─── Belge Alıntısı ───

Anlam yitiminde sebep ve sonucun yer değiştirmesi de kaçınılmazdır. Marx’ın baş aşağı çevirdiği husus budur: burjuva kalıntısı tüm ideolojik birikimin sebep gördüğünü sonuç, sonuç gördüğünü sebep olarak tespit eden Marx’ın burjuvazi adına baş aşağı çevrildiği bir dönemdir bu.

“Bu zamana kadar yapılan devrimler, bir azınlığın yerini başkasının almasından ibaretti, bizimkinde hüküm çoğunlukta olacaktır” diyen birine bu âlemde yer yoktur. Hele ki çobanı aşağılayanın eskinin esnaf-zanaatkâr ideolojisine kaçıp sığınması kaçınılmazdır. O, esnaflıkla zamana, zanaatkârlıkla mekâna sahip olduğunu zannetmeye devam edecektir.

Dolayısıyla Nijerya’da katledilen kadınlarla ilgili çizdiği karikatürde o kadınlara, “eyvah sosyal yardımlarımız gitti” dedirterek, onlarla dalga geçen bir dergiye sahip çıkılacaktır. Dinden ve milletten gayrı başka herhangi bir silâhı olmayan kişi öfkelenince de ona “sus, ifade özgürlüğü var” denilecektir.

Fransa’da mevcut düzen içerisinde varolan imkânlarına ve üstünlüklerine sımsıkı sarılan orta sınıfların hassasiyetlerini kaşıyan ideolojik müdahalelerde devletin parmağını bulmak zorunludur. O parmak, bugün herkesi hizaya çekmektedir. O hiza, gerektiğinde devletin, gerektiğinde burjuvazinin hizasıdır.

* * *

Derginin adı Charlie Hebdo’dur. Kürd olduğunu öğrenene dek Aylan ile ilgili tek laf etmeyenlere bu dergiye sahip çıkmak düşmüştür. Dergi, devrimin Kobanê’sinden Avrupa’ya kaçmış bir ailenin evladıyla dalga geçmiş, çocuğun babası “o karikatürler bizi yaraladı” demiş, ama solcularımız, o karikatürlere burjuva ilerlemeciliği adına sahip çıkmışlardır. Acı olan, o babanın acısına yoldaş olamamaktır.

───

• **Kısa Görev 1**
Satırlarda "Describe the element" ifadesini içeren satırdan son satıra kadar (ikisi de dahil) olan kısmı değiştirmeden çıkarır mısın? Resimleri yanıtına alma.
Metin ile satırlar birbiriyle ilgili değildir.

─── Sağlanan Veriler ───

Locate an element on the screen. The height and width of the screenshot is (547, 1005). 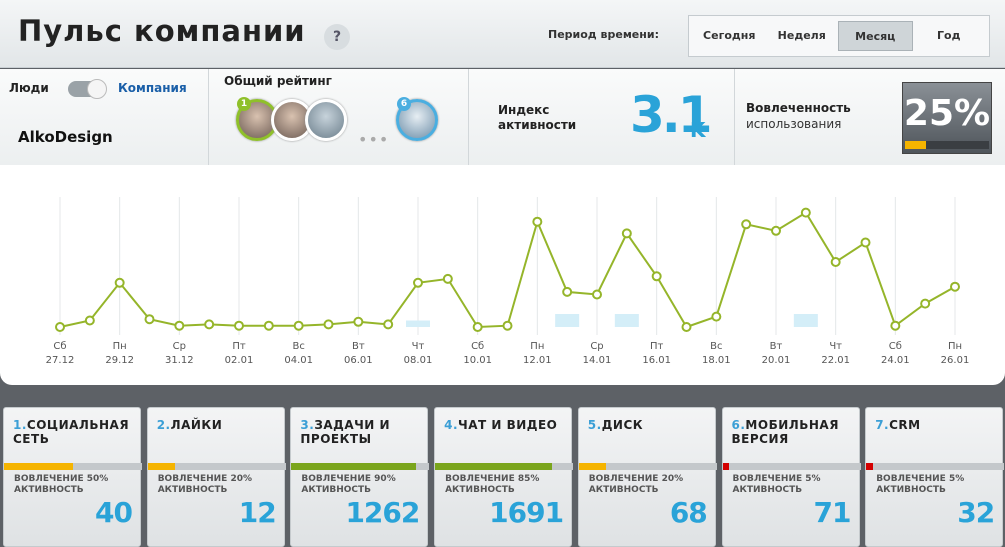
activity-value: 32 is located at coordinates (976, 512).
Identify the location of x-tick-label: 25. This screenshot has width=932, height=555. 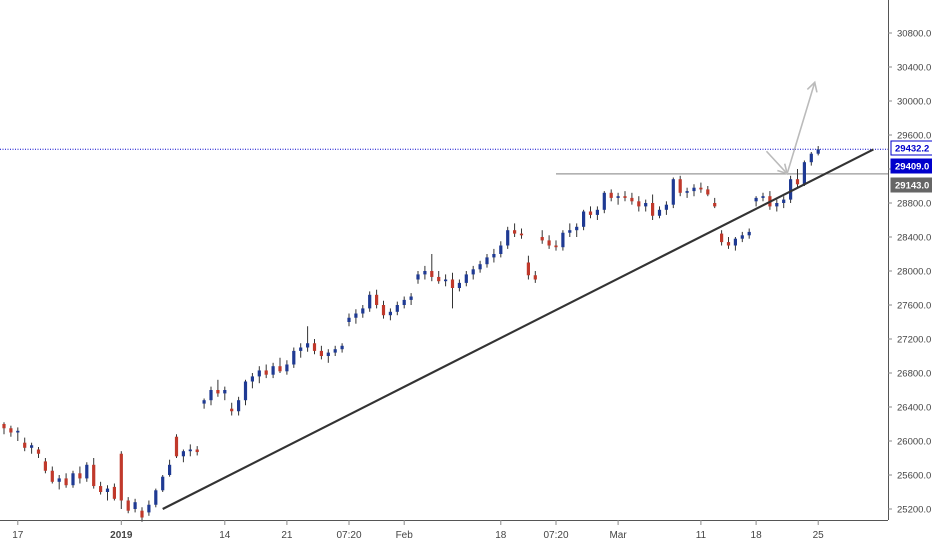
(819, 536).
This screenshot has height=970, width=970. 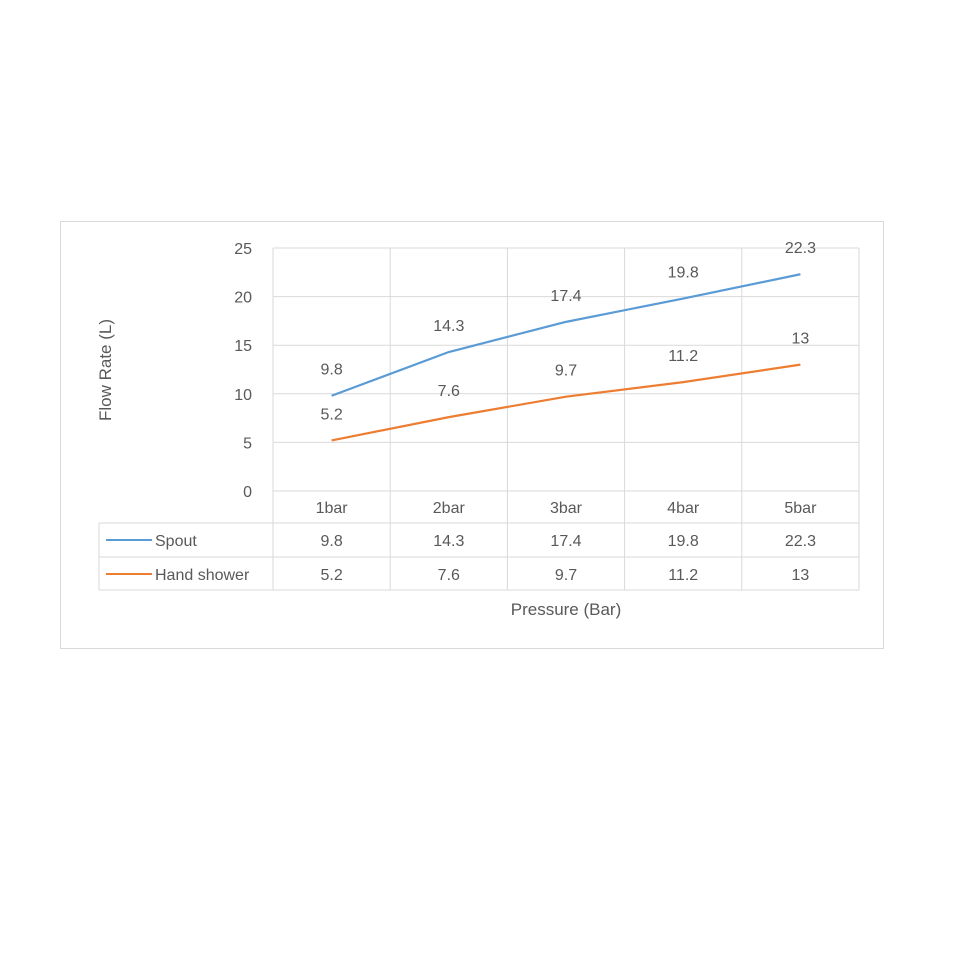 What do you see at coordinates (449, 392) in the screenshot?
I see `data-label: 7.6` at bounding box center [449, 392].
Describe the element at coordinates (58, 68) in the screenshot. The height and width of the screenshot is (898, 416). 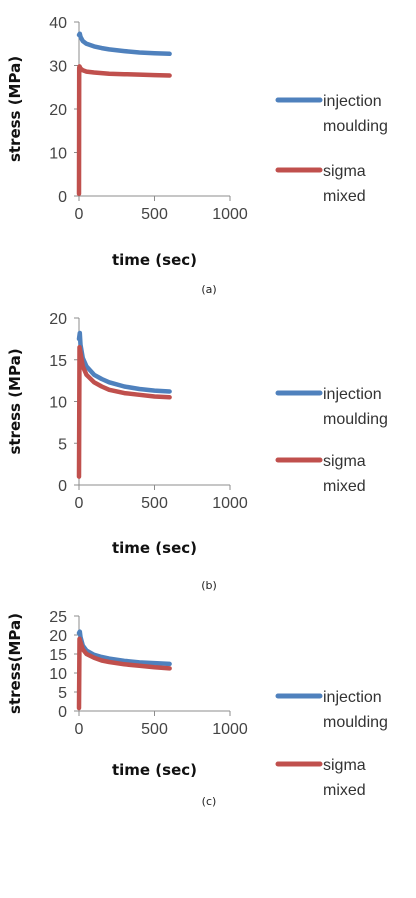
I see `y-tick-label: 30` at that location.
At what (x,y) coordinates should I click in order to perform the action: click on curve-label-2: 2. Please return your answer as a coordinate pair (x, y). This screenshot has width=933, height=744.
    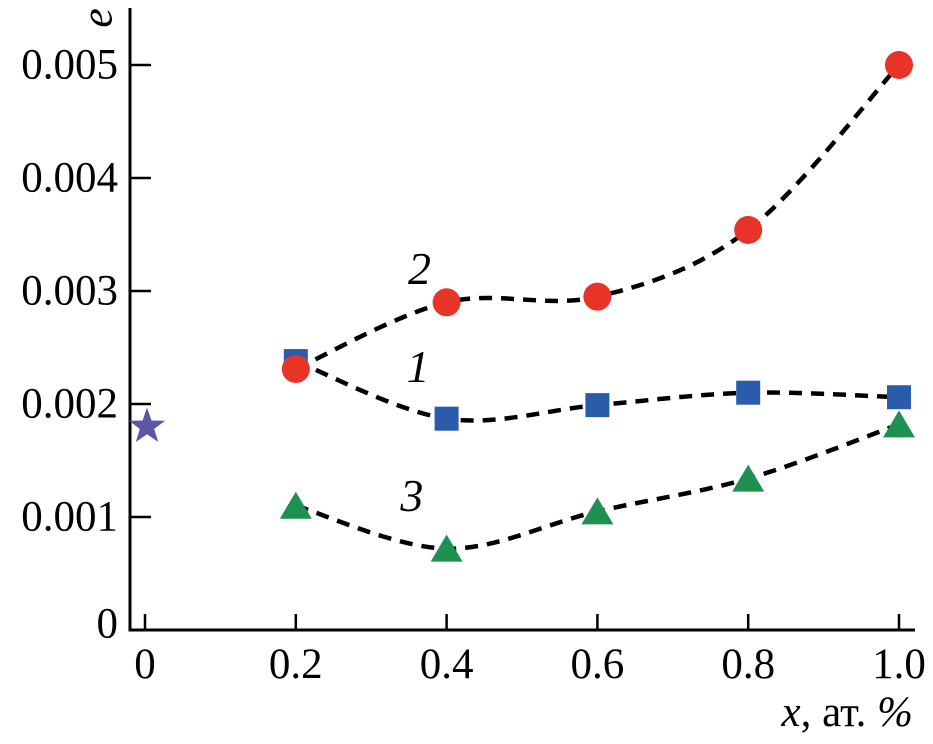
    Looking at the image, I should click on (420, 268).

───

• **Kısa Görev 2**
Metindeki "Dolayısıyla Nijerya’da katledilen" ile "gerektiğinde burjuvazinin hizasıdır." arasındaki bölümü (ikisi de dahil) olduğu gibi kopyalar mısın?

• **Alıştırma Çıktısı 1**
Describe the element at coordinates (58, 68) in the screenshot. The height and width of the screenshot is (898, 416). 
I see `y-tick-label: 30` at that location.
At what (x,y) coordinates should I click in order to perform the action: click on curve-label-2: 2. Please return your answer as a coordinate pair (x, y). This screenshot has width=933, height=744.
    Looking at the image, I should click on (420, 268).

• **Alıştırma Çıktısı 2**
Dolayısıyla Nijerya’da katledilen kadınlarla ilgili çizdiği karikatürde o kadınlara, “eyvah sosyal yardımlarımız gitti” dedirterek, onlarla dalga geçen bir dergiye sahip çıkılacaktır. Dinden ve milletten gayrı başka herhangi bir silâhı olmayan kişi öfkelenince de ona “sus, ifade özgürlüğü var” denilecektir.

Fransa’da mevcut düzen içerisinde varolan imkânlarına ve üstünlüklerine sımsıkı sarılan orta sınıfların hassasiyetlerini kaşıyan ideolojik müdahalelerde devletin parmağını bulmak zorunludur. O parmak, bugün herkesi hizaya çekmektedir. O hiza, gerektiğinde devletin, gerektiğinde burjuvazinin hizasıdır.